▸ CONSIGNE
Prolongez le récit consacré à Germaine, morte près du port de la Pointe-des-Galets, en reprenant juste après sa dernière phrase.

▸ EXTRAIT SOURCE
▼

L’amour ou la folie… à quelques encablures du port
Héritière d’une princesse malgache amenée comme esclave à La Réunion, la belle Germaine est morte de folie au bout de la ruelle Caca, à quelques encablures du port de la Pointe-des-Galets. Car qui peut arrêter le cours de la vie d’un capitaine au long cours ? Histoire vraie. La pa moin lotèr…
Les yeux grand ouverts, elle gisait là
Germaine est morte dans un calbanon en bois sous tôle planté au milieu de nulle part à quelques encablures du port de la Pointe-des-Galets. Seule. On retrouva son corps décharné sur une paillasse mitée.
Les yeux grand ouverts, elle gisait là depuis plusieurs jours. L’odeur avait attiré les chiens… puis les hommes qui n’avaient eu aucun mal à enfoncer les quelques planches pourries faisant office de porte. Elle atterrit dans la fosse commune… à quelques encablures du port de la Pointe-des-Galets.
Dans la cité maritime, les marmay avaient un passe-temps favori : la malice ! Et la vieille Malgache, qui vivait recluse dans un calbanon de la ruelle Caca, était l’objet de leurs manigances.

▲

▸ DONNÉES FOURNIES
▼

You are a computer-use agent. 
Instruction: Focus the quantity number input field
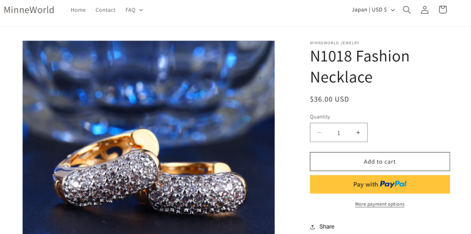[339, 133]
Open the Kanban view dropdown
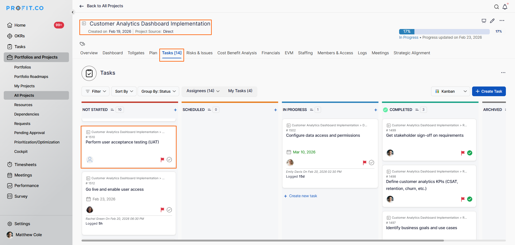The width and height of the screenshot is (515, 245). coord(451,91)
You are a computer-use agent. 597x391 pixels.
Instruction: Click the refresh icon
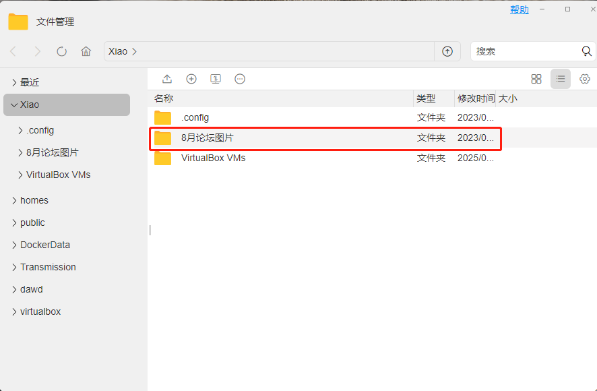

▲

▸ RÉPONSE ATTENDUE
Les marmays sont souvent cruels…
«La porte était toujours fermée et Germaine paraissait de temps à autre à sa fenêtre comme pour épier les alentours ou pour faire déguerpir son monde, surtout, lorsqu’en passant, l’on s’amusait à jeter des galets sur sa case afin de réveiller les esprits qui devaient sûrement y régner, raconte le poète Patrice Treuthardt. Les marmays sont souvent cruels.» Et leur terrain de jeu est là, à quelques encablures du port de la Pointe-des-Galets.
Quel secret se cachait dans ce pauvre calbanon qui servait de case à Germaine ? Quel destin tragique avait transformé la petite princesse malgache en Granmèrkal folle et effrayante ? Les enfants ne se posent pas ces questions ; ils jouent à leurs jeux d’enfants…
«Nou té pa la èk sa, nous étions indifférents à la chose, poursuit Patrice Treuthardt, ce qui nous intéressait, c’était de faire sortir notre granmèrkal de son trou et d’y trouver quelque amusement, des jeux à l’aune de notre âge».
Le parfum qui flottait dans la ruelle Caca…
Cécilia se souvient elle aussi avoir participé aux expéditions pour faire sortir la vieille folle de son trou. Enfant, elle suivait les autres enfants et la petite troupe se dirigeait vers la ruelle Caca qui tirait son nom des cabinets-pays adossés aux palissades. Les condamnés étaient chargés de récupérer et de vider les récipients, appelés «tinettes», en passant la main par une petite fenêtre prévue à cet effet dans la palissade… Le parfum qui flottait dans la ruelle Caca était donc… reconnaissable !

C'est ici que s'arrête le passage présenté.